Given entries:
------------------------------------
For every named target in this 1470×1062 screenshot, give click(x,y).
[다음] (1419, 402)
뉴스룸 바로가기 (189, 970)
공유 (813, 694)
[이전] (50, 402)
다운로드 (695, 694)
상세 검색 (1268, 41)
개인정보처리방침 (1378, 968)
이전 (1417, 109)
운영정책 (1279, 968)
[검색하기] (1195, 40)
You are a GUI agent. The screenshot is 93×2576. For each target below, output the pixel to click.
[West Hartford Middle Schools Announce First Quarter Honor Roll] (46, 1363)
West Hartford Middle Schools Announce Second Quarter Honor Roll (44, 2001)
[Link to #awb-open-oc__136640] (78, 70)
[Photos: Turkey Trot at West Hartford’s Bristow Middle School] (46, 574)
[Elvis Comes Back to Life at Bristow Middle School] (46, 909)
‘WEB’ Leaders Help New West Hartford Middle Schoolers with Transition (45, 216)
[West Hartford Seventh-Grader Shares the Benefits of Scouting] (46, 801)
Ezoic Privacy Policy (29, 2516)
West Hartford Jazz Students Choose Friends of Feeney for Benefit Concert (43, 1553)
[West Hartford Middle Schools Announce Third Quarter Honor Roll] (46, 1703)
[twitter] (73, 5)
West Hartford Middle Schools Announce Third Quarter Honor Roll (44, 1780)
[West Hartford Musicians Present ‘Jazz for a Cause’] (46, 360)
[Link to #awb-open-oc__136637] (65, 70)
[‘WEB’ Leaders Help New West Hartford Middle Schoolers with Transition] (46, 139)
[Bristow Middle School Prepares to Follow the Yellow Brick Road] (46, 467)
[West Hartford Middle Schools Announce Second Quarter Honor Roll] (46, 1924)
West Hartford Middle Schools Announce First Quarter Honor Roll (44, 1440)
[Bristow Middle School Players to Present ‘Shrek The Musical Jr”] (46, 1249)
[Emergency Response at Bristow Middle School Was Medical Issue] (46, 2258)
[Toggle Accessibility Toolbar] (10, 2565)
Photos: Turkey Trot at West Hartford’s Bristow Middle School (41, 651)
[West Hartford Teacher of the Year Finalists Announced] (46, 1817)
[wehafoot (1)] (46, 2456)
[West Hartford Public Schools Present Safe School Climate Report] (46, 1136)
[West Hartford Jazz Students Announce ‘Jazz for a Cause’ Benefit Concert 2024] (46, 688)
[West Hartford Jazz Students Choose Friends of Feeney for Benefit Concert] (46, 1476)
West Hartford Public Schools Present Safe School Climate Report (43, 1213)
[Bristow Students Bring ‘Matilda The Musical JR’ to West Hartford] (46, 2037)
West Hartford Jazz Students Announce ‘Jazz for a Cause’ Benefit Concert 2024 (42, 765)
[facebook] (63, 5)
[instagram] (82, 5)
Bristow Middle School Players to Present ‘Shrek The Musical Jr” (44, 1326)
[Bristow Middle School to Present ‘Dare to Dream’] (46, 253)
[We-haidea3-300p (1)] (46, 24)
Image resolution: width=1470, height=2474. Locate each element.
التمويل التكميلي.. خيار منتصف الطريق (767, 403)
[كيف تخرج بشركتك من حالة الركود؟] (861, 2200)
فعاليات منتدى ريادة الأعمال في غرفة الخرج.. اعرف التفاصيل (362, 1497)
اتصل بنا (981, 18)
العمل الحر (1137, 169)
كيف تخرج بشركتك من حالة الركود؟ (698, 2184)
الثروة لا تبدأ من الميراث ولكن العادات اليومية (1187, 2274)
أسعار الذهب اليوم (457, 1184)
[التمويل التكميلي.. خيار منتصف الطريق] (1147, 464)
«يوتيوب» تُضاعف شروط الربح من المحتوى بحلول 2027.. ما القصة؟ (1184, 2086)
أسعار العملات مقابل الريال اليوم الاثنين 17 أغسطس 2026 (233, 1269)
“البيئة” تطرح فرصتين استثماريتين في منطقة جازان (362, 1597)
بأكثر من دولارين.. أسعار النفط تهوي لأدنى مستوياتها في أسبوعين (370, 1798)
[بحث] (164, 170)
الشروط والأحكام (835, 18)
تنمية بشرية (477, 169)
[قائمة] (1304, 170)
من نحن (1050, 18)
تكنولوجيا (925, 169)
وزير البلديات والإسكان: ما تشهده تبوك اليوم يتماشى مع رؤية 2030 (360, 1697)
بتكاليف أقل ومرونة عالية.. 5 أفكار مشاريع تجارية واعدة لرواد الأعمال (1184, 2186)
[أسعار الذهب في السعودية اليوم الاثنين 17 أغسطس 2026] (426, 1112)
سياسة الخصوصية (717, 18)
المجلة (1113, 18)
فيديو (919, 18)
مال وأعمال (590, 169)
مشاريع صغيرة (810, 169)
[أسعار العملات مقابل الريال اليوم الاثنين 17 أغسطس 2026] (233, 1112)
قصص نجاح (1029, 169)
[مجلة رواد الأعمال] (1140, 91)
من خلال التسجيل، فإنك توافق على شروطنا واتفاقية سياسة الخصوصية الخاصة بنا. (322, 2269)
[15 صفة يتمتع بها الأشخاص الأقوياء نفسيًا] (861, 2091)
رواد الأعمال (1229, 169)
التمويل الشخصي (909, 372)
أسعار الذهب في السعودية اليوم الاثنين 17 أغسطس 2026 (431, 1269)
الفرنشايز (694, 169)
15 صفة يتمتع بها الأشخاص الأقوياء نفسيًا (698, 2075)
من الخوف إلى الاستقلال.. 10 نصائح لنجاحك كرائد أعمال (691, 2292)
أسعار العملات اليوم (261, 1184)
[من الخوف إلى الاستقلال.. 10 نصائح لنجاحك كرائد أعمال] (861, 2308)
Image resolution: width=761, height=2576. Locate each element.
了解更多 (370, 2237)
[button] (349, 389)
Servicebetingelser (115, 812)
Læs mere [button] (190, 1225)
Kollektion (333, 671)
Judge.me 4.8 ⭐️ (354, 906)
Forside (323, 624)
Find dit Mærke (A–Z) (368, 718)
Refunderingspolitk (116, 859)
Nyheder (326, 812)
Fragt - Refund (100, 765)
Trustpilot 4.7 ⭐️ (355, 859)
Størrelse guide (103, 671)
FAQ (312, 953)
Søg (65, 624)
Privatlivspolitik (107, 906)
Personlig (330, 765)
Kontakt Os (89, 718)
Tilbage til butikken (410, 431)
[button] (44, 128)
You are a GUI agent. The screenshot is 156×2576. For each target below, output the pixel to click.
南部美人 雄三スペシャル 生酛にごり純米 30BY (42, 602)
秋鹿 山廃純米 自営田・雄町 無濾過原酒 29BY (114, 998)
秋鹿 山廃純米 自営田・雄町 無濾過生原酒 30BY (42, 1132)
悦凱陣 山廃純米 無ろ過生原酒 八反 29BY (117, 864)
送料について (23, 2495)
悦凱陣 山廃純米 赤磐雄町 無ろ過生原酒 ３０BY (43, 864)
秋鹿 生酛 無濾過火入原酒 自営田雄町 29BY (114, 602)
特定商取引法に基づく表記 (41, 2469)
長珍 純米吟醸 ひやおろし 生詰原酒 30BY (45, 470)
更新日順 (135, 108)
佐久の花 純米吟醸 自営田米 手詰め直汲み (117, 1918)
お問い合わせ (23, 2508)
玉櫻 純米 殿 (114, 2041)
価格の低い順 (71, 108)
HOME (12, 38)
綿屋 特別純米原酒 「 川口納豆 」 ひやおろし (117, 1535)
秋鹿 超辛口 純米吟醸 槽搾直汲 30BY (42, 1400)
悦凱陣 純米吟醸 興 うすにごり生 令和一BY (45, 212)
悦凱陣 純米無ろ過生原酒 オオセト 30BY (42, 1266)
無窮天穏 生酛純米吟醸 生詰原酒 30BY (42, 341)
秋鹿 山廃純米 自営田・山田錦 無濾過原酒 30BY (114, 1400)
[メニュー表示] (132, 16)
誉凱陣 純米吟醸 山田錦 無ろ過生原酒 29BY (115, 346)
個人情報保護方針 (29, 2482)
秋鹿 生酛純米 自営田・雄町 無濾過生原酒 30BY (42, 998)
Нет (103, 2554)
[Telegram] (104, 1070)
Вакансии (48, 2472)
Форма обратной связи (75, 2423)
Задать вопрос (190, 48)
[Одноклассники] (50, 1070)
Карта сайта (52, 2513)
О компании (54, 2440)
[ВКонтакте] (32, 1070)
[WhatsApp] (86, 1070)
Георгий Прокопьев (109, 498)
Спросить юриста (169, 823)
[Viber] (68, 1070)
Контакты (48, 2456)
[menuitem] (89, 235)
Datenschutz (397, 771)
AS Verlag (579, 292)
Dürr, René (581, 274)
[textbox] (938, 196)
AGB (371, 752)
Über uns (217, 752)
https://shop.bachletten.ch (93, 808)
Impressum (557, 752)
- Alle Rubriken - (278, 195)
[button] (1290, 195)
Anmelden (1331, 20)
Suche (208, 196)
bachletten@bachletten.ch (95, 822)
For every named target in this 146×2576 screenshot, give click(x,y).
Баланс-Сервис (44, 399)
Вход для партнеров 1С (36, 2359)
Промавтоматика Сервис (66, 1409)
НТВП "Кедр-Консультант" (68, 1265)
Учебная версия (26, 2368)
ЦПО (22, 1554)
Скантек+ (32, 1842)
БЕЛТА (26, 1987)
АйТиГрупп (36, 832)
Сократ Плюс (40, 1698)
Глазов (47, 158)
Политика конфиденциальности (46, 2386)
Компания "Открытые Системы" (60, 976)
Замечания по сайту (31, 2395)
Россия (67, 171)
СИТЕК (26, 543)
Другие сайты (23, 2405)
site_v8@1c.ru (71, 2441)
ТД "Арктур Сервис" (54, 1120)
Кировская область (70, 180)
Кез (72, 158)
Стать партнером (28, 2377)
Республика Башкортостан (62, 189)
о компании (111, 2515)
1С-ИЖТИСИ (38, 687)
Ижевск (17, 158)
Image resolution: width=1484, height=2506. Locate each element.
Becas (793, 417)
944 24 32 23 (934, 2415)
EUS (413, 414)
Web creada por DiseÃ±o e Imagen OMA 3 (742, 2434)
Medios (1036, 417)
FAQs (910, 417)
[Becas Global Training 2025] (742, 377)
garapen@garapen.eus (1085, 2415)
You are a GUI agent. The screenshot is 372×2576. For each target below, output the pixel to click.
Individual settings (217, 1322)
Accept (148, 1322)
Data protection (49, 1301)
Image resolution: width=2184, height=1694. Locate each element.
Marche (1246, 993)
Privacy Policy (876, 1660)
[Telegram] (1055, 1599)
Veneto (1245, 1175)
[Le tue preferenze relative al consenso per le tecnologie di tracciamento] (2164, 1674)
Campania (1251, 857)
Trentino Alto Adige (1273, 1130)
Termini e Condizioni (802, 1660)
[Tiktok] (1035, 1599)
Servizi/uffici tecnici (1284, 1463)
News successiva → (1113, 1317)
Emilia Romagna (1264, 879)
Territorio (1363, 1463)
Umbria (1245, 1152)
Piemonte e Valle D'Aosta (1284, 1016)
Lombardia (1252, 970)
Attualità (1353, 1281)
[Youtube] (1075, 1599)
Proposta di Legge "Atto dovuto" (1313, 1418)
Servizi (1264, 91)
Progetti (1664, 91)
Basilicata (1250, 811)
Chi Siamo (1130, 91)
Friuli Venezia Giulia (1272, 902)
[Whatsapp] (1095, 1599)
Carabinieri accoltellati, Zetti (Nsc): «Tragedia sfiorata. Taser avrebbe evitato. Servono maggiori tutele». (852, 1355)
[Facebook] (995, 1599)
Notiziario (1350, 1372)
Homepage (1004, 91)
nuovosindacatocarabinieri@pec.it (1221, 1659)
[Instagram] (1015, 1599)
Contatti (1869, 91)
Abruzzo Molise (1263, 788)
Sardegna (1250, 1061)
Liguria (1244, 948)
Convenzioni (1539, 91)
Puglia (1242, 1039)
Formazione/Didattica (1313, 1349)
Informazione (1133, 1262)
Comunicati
------------------------------------
Task item: With the first line of the material as the start and the line containing "[Bristow Students Bring" as the end, repeat that span exactly and add nothing.

Task solution:
For every named target in this 1470×1062 screenshot, give click(x,y).
[다음] (1419, 402)
뉴스룸 바로가기 (189, 970)
공유 (813, 694)
[이전] (50, 402)
다운로드 (695, 694)
상세 검색 (1268, 41)
개인정보처리방침 (1378, 968)
이전 (1417, 109)
운영정책 (1279, 968)
[검색하기] (1195, 40)
You are a GUI agent. The screenshot is 93×2576. For each target below, output the pixel to click.
[West Hartford Middle Schools Announce First Quarter Honor Roll] (46, 1363)
West Hartford Middle Schools Announce Second Quarter Honor Roll (44, 2001)
[Link to #awb-open-oc__136640] (78, 70)
[Photos: Turkey Trot at West Hartford’s Bristow Middle School] (46, 574)
[Elvis Comes Back to Life at Bristow Middle School] (46, 909)
‘WEB’ Leaders Help New West Hartford Middle Schoolers with Transition (45, 216)
[West Hartford Seventh-Grader Shares the Benefits of Scouting] (46, 801)
Ezoic Privacy Policy (29, 2516)
West Hartford Jazz Students Choose Friends of Feeney for Benefit Concert (43, 1553)
[West Hartford Middle Schools Announce Third Quarter Honor Roll] (46, 1703)
[twitter] (73, 5)
West Hartford Middle Schools Announce Third Quarter Honor Roll (44, 1780)
[West Hartford Musicians Present ‘Jazz for a Cause’] (46, 360)
[Link to #awb-open-oc__136637] (65, 70)
[‘WEB’ Leaders Help New West Hartford Middle Schoolers with Transition] (46, 139)
[Bristow Middle School Prepares to Follow the Yellow Brick Road] (46, 467)
[West Hartford Middle Schools Announce Second Quarter Honor Roll] (46, 1924)
West Hartford Middle Schools Announce First Quarter Honor Roll (44, 1440)
[Bristow Middle School Players to Present ‘Shrek The Musical Jr”] (46, 1249)
[Emergency Response at Bristow Middle School Was Medical Issue] (46, 2258)
[Toggle Accessibility Toolbar] (10, 2565)
Photos: Turkey Trot at West Hartford’s Bristow Middle School (41, 651)
[West Hartford Teacher of the Year Finalists Announced] (46, 1817)
[wehafoot (1)] (46, 2456)
[West Hartford Public Schools Present Safe School Climate Report] (46, 1136)
[West Hartford Jazz Students Announce ‘Jazz for a Cause’ Benefit Concert 2024] (46, 688)
[West Hartford Jazz Students Choose Friends of Feeney for Benefit Concert] (46, 1476)
West Hartford Public Schools Present Safe School Climate Report (43, 1213)
[Bristow Students Bring ‘Matilda The Musical JR’ to West Hartford] (46, 2037)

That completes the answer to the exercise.